The number one thing he looks for in investing in startups is the judgment of the entrepreneur, Seats said. A great trait for entrepreneurs is the ability to focus and have ruthless prioritization, Seats said.

The number one mistake entrepreneurs make is the failure to launch their product and put their work out in the open for others, Seats said.
“Founders have a fear of putting their work out into the world for feedback,” Seats said.

Startups that join the Techstars program get feedback on their ventures and learn how to apply it effectively to their business, Seats said. They also get plugged into a massive network, a peer group, advice on how to build their companies and information on how to model a community, he said.
“Our long-term hippy goal is to terraform how business is done in the world,” Seats said.
Techstars promotes a give first mindset, he said.

The book “Give and Take: A Revolutionary Approach to Success” by Adam Grant highlights the concept of a give first mentality in business and the reasons why it works, Seats said.

Seats has worked in both San Antonio and Austin and knows the technology startup communities well.

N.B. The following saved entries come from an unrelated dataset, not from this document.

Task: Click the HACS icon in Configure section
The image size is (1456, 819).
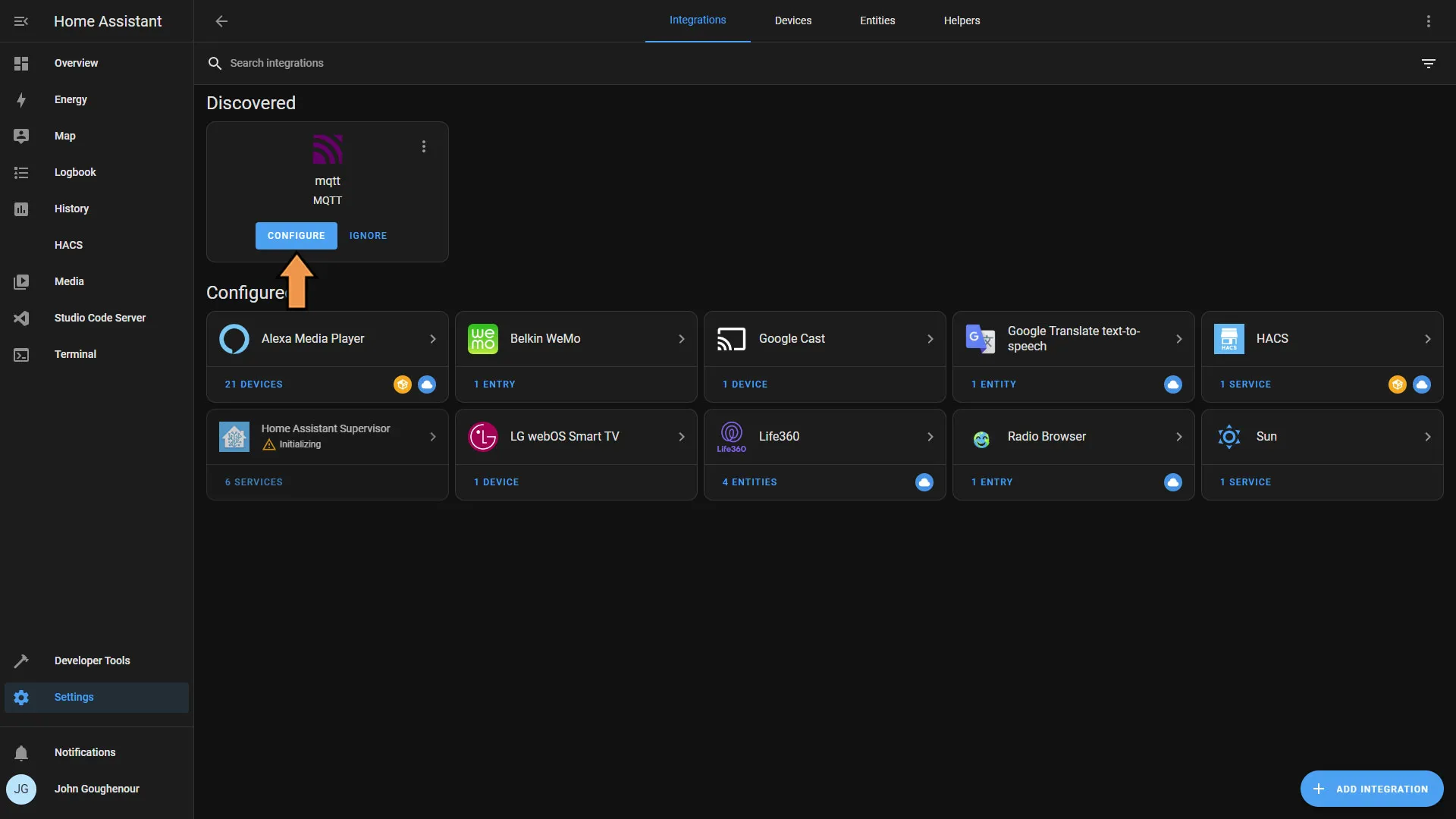Action: [x=1229, y=339]
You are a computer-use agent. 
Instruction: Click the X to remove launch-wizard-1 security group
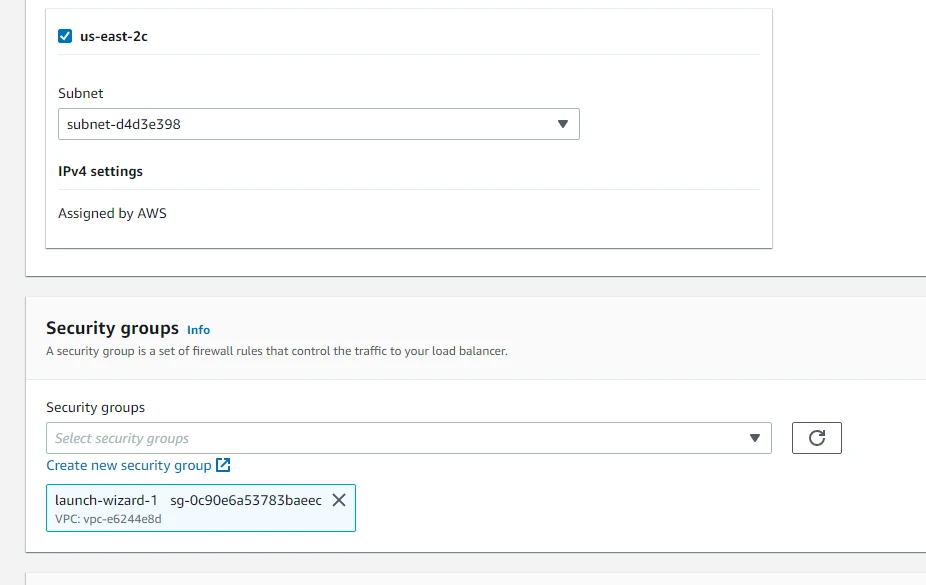tap(338, 501)
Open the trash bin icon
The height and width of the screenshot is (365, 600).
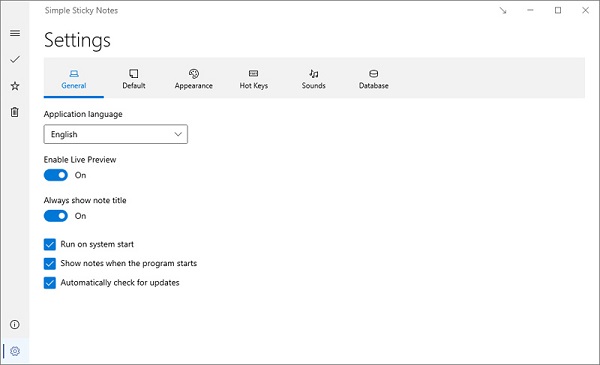(x=15, y=112)
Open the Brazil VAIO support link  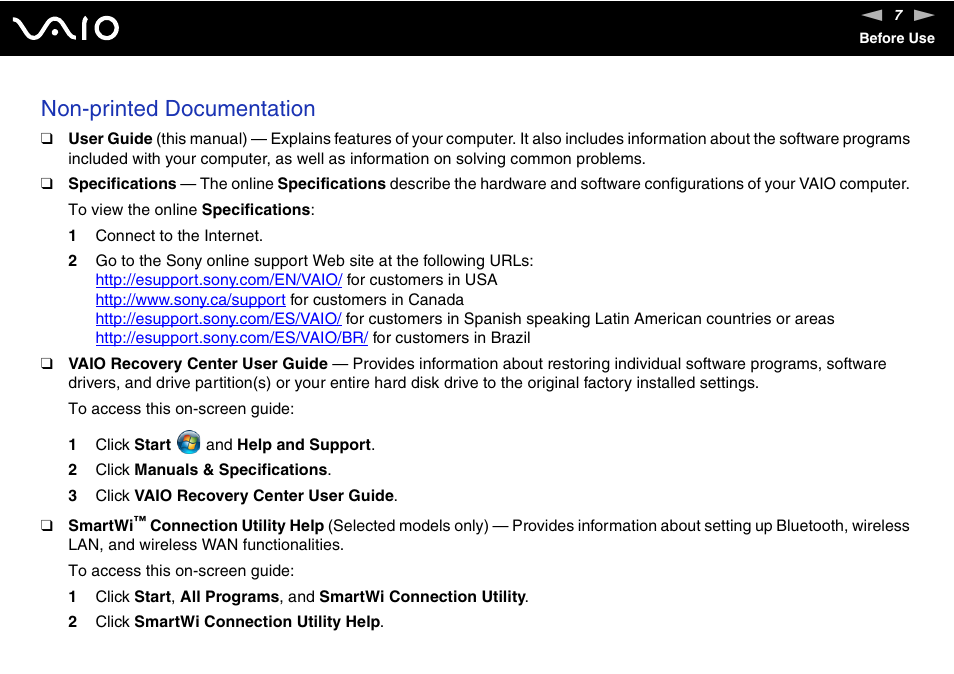pyautogui.click(x=231, y=337)
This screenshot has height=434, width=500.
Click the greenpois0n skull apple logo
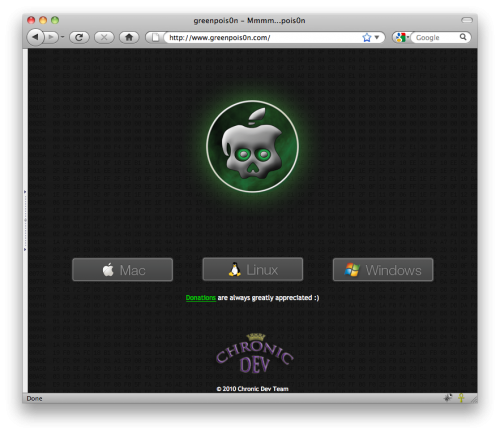click(252, 147)
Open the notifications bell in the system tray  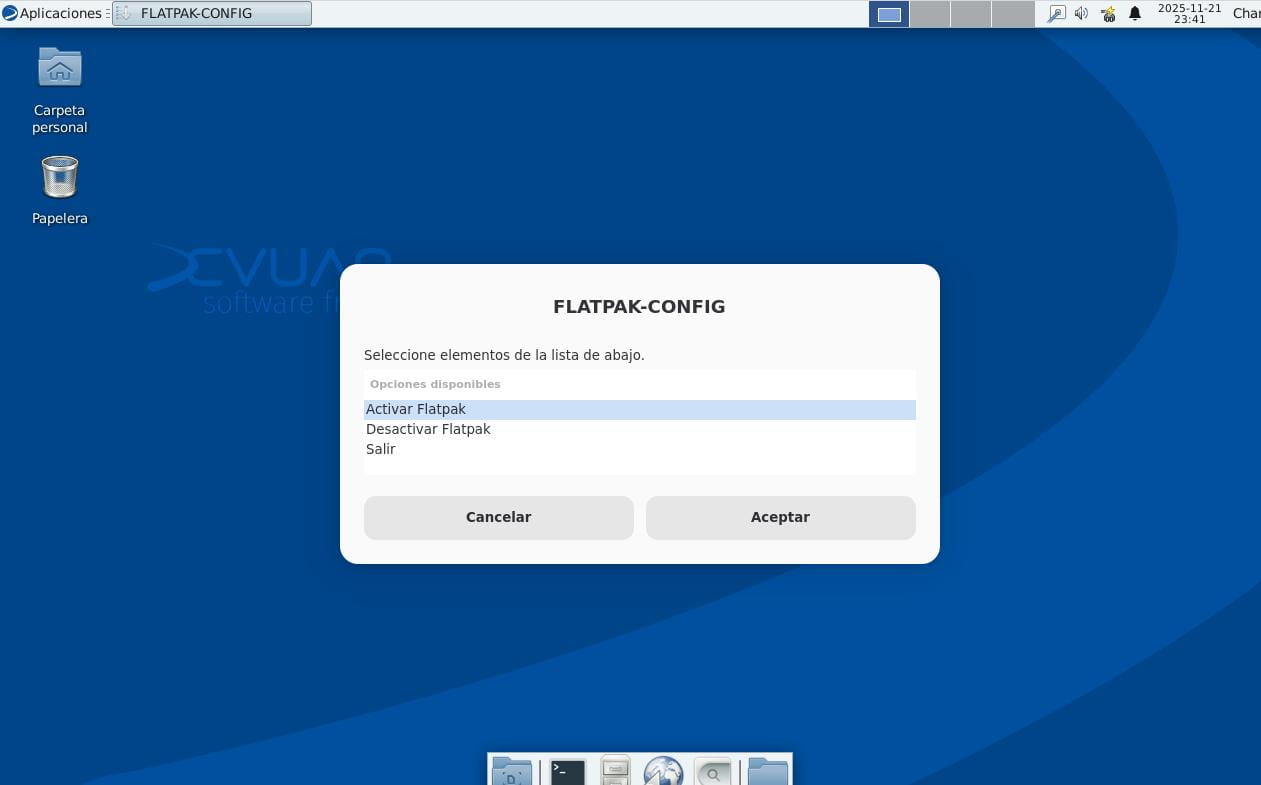click(1135, 13)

Austin and San Antonio are both emerging ecosystems, Seats said. As emerging ecosystems, they are still relatively immature markets and they tend to be transactional in their deals, Seats said.

“One thing I get from Techstars is a little bit of a global perspective,” Seats said.

“Smaller markets tend to hang on to things too much,” he said. “They are more territorial, they are more transactional.”

No one wants to work with takers, everyone loves a giver, Seats said. But there’s a third kind called a trader. A trader is a person that wants to give something tit for tat, he said.

“That’s a transactional mindset. It works,” he said. “But without the givers in the mix, you don’t get really positive feedback loops going.”

Austin and San Antonio are ecosystems that are dominated by traders, Seats said. It helps the ecosystems work, but they don’t work as fast and they don’t support startups as much as they could, he said.

The goal for the region is to move to a give first way of doing business, Seats said. He said that is happening. It is evident in the massive mentor network Techstars has and the number of people who give their time to help the startups in the programs, he said.

Seats also recommends entrepreneurs read “Ventures Deals: Be Smarter Than Your Lawyer and Venture Capitalist” by Brad Feld and Jason Mendelson, mostly as a reference guide, Seats said.

“You should not raise money from investors unless you’ve read that book,” he said.